Tak Tinggal Diam Dikudeta La Nyalla, Pihak Fadel Ungkap Kejanggalan Perebutan Tahta
Kuasa Hukum Fadel Muhammad, Amin Fahrudin, menyebut bahwa terdapat beberapa poin yang menjadi langkah hukum terkait konflik kliennya sebagai Wakil Ketua Majelis Permusyawaratan Rakyat (MPR) dengan Ketua Dewan Perwakilan Daerah (DPD) La Nyalla Mattalitti.
Pertama, kata Amin, pemberhentian yang dilakukan La Nyalla terhadap kepemimpinan Fadel sebagai Wakil Ketua MPR melalui Surat Keputusan (SK) DPD No. 2 tahun 2022 dinilai ilegal dan inkonstitusional. Pada poin A dalam SK tersebut, Amin menyebut terdapat diksi yang penuh kejanggalan.

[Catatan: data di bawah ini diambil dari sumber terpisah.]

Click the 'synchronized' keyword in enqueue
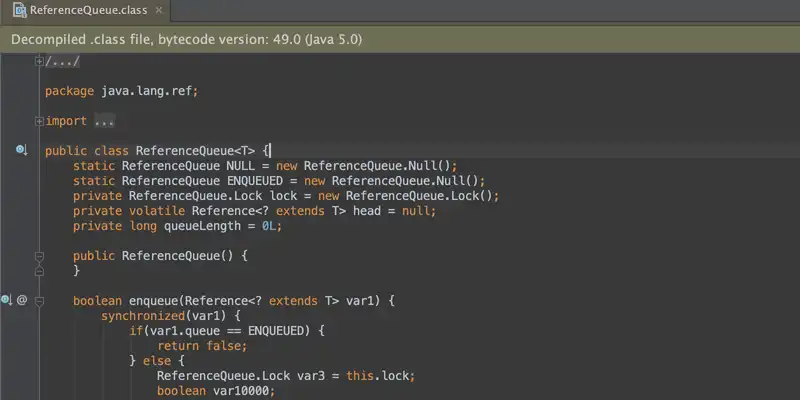800x400 pixels. (x=142, y=316)
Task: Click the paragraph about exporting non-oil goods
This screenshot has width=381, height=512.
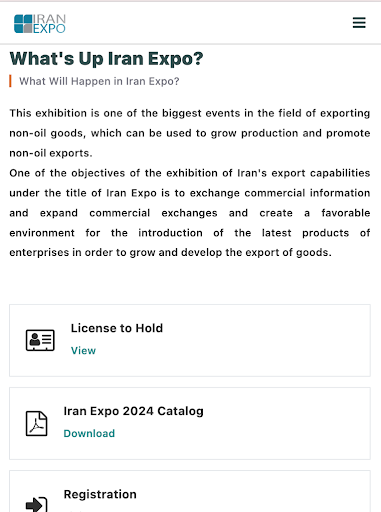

Baca Juga: Diturun Paksa La Nyalla dari Kursi Wakil Ketua MPR, Fadel Muhammad Tempuh Jalur Hukum
"Jadi, ada satu diksi yang digunakan oleh DPD, yaitu kedinamisan kepempimpinan atau dinamisasi kepemimpinan. Apakah dinamisasi kepemimpinan ini sebuah norma yang diatur dalam UU MD 3 maupun dalam aturan turunannya? Yaitu, tatib MPR ataupun tatib DPD yang bisa digunakan sebagai instrumen untuk menarik pimpinan MPR dari unsur DPD," jelas Amin saat konferensi pers, Jumat (9/9/2022).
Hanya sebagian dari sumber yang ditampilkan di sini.